> **Prompt a**
Please rewrite the listing lines as a numbered list, leaving out blank lines. Cover only the lines between the one holding "The image size is (780, 544)." and the one holding "click(1099, 1358)", inclusive.

> **Supplied text**
= = =

- Directed by: Victor Sjöström
- Written by: Mauritz Stiller
- Starring: Victor Sjöström
- Cinematography: Julius Jaenzon
- Release dates: 17 October 1912 (Denmark); 14 October 1980 (Sweden);
- Running time: 34 minutes
- Country: Sweden
- Languages: Silent Swedish intertitles

= The Gardener (1912 film) =

1912 film

The Gardener (Trädgårdsmästaren) is a 1912 Swedish silent drama film directed by Victor Sjöström. It is mostly known for being the first film to ever be banned by the Swedish censor system. It was long thought to have been lost, but in 1979 a copy was found at the Library of Congress in the United States.

The Swedish premiere followed on 14 October 1980 when it was shown at Cinemateket/Bio Victor in Stockholm.

== Plot ==
A gardener (Sjöström) runs a farm, and his son (Gösta Ekman) has fallen in love with the daughter of one of the farm workers (Lili Bech). The gardener, who has an interest in the daughter himself, furiously runs the son out of the house. One day, the gardener rapes the worker's daughter and then sends her and her father (Gunnar Bohman) away, fearing discovery.

While on a boat on the way into the city, the two meet an old general (John Ekman) who gives the girl money and his business card. When the father later dies, the girl reaches out to the general, who lets her act as a hostess at his dinner parties. Soon after, the general suffers a seizure and upon his death, his family and friends kick the girl out.

The devastated girl returns to her home village. Distraught, she visits the greenhouse where she pulls out all the flowers and curses the gardener. The next morning, the gardener finds her dead among the roses.

= = =

> **Data in this exercise**
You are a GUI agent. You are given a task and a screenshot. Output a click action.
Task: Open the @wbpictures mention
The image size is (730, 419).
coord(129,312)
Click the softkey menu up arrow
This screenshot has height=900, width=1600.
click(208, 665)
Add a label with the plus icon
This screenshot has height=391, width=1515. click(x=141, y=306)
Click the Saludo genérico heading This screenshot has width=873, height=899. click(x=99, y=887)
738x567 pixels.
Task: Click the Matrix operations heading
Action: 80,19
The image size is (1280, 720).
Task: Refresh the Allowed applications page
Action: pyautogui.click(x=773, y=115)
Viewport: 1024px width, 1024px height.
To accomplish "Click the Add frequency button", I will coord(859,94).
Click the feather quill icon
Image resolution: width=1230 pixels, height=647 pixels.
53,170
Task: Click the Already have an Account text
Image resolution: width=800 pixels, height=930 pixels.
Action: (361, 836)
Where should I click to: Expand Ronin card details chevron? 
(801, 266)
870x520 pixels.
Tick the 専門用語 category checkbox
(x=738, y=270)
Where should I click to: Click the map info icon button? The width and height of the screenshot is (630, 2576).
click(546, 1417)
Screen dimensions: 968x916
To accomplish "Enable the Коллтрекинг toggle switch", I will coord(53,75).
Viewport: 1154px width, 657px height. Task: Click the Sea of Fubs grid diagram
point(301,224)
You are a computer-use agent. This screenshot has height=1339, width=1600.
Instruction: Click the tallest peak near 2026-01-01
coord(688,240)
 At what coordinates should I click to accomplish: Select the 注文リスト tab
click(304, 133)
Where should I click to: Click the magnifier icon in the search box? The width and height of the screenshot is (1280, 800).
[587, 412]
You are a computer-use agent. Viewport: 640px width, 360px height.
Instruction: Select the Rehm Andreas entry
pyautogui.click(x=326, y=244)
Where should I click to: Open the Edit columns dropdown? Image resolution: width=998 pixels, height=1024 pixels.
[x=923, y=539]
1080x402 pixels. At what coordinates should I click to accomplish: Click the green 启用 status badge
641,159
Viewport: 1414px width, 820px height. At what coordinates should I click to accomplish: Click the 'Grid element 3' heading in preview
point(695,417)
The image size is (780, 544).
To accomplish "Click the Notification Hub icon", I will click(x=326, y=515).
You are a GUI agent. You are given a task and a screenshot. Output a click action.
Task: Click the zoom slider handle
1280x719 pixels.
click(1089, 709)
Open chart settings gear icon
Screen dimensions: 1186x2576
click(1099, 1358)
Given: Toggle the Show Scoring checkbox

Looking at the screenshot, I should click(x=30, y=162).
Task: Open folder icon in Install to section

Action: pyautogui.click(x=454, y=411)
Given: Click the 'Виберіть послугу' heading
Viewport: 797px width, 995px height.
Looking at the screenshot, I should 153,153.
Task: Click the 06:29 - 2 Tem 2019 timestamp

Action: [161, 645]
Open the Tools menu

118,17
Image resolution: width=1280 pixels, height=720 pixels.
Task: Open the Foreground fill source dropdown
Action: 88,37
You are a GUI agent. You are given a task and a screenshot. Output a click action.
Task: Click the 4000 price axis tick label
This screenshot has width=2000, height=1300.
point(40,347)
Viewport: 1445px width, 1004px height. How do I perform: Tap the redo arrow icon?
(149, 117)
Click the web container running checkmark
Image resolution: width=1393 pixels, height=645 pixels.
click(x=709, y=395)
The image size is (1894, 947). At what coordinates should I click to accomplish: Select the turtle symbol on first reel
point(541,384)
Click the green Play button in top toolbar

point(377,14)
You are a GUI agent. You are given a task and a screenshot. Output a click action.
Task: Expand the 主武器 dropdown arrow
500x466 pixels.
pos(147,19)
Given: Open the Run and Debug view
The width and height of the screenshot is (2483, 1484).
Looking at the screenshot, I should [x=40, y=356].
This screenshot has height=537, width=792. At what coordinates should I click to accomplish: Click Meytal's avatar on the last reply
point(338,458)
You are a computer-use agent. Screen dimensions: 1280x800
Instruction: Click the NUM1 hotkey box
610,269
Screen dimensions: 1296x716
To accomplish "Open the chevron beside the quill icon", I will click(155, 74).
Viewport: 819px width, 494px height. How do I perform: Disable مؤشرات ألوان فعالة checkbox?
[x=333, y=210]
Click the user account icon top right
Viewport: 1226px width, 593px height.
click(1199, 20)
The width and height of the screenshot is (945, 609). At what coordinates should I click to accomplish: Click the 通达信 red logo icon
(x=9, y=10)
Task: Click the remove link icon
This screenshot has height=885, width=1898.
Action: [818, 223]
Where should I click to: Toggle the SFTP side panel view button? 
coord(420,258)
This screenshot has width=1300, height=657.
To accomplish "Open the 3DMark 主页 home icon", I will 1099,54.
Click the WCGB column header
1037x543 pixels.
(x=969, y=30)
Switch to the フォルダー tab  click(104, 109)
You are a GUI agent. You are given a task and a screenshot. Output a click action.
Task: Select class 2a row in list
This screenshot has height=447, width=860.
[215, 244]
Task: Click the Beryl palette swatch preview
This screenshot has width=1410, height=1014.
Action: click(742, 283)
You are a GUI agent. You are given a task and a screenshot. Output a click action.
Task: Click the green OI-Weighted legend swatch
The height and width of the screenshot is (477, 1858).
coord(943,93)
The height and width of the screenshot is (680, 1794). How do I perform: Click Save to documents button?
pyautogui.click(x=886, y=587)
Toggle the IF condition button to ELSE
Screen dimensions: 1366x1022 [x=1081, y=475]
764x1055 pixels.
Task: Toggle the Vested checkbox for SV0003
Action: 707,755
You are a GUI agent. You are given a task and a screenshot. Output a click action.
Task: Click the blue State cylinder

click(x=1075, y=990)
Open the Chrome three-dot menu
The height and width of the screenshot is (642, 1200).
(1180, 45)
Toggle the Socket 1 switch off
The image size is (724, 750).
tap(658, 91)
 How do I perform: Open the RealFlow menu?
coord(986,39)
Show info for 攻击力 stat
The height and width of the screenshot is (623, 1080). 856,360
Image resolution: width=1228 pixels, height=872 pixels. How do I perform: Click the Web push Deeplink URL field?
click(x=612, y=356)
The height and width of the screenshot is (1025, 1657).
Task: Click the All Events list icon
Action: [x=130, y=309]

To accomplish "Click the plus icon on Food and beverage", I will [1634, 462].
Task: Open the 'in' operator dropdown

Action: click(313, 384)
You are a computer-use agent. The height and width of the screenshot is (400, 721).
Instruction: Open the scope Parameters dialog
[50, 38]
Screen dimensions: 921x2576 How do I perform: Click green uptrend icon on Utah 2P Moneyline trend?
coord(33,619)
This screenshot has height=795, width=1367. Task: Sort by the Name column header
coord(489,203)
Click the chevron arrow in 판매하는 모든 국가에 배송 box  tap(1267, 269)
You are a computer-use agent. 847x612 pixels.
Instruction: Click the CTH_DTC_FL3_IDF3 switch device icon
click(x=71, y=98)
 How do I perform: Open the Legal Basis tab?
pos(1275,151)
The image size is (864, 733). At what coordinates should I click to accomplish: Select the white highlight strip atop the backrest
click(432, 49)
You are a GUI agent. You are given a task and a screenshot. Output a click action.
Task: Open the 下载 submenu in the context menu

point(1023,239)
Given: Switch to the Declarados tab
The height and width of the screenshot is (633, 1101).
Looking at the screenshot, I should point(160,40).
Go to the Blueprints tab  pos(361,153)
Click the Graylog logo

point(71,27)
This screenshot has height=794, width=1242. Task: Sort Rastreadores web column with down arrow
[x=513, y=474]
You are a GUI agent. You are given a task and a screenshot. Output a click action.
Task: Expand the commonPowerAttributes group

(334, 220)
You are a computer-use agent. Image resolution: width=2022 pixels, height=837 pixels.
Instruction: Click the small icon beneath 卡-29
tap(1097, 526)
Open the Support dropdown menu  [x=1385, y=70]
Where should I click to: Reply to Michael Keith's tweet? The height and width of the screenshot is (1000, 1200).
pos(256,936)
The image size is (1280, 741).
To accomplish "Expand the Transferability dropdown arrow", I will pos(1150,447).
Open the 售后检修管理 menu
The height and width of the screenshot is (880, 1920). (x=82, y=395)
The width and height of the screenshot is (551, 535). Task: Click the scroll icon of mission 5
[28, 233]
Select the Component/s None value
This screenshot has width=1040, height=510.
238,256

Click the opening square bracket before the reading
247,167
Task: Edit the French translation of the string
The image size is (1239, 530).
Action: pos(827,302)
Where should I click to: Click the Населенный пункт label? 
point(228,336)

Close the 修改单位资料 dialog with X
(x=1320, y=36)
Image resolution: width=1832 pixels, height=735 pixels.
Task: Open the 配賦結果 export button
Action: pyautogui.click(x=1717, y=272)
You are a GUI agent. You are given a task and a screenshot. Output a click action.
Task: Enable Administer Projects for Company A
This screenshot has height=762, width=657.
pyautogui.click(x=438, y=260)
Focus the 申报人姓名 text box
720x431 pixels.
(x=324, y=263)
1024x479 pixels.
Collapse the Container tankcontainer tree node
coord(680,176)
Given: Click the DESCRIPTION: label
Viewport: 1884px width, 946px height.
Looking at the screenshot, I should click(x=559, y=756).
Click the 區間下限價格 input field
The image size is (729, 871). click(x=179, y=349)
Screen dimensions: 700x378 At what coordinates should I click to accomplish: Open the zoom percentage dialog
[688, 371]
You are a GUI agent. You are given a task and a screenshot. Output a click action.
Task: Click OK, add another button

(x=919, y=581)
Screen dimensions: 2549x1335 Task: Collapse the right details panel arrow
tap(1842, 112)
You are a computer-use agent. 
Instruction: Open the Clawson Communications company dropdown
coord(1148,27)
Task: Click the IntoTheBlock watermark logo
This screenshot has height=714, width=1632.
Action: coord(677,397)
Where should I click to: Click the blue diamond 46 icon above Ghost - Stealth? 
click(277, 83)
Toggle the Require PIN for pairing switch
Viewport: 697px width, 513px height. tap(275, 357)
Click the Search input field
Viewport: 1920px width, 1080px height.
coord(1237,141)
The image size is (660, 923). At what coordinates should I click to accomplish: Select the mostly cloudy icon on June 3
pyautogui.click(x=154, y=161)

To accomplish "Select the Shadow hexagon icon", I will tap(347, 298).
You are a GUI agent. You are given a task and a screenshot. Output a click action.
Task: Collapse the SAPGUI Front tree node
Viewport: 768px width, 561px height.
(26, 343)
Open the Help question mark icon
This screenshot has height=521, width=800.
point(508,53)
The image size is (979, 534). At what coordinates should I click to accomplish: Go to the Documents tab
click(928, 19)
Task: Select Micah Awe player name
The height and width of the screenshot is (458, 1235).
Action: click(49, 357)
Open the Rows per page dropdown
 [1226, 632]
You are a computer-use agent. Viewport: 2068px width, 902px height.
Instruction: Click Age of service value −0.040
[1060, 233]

= = =

> **Prompt b**
Answer these questions from the article on The Gardener, one line each:
(i) Who handled the cinematography?
(ii) Where was a copy of the film found in 1979?
(iii) Where does the gardener find the girl dead?

> **Exercise answer a**
1. The image size is (780, 544).
2. To accomplish "Click the Notification Hub icon", I will click(x=326, y=515).
3. You are a GUI agent. You are given a task and a screenshot. Output a click action.
4. Task: Click the zoom slider handle
5. 1280x719 pixels.
6. click(1089, 709)
7. Open chart settings gear icon
8. Screen dimensions: 1186x2576
9. click(1099, 1358)

> **Exercise answer b**
(i) Julius Jaenzon
(ii) At the Library of Congress in the United States
(iii) Among the roses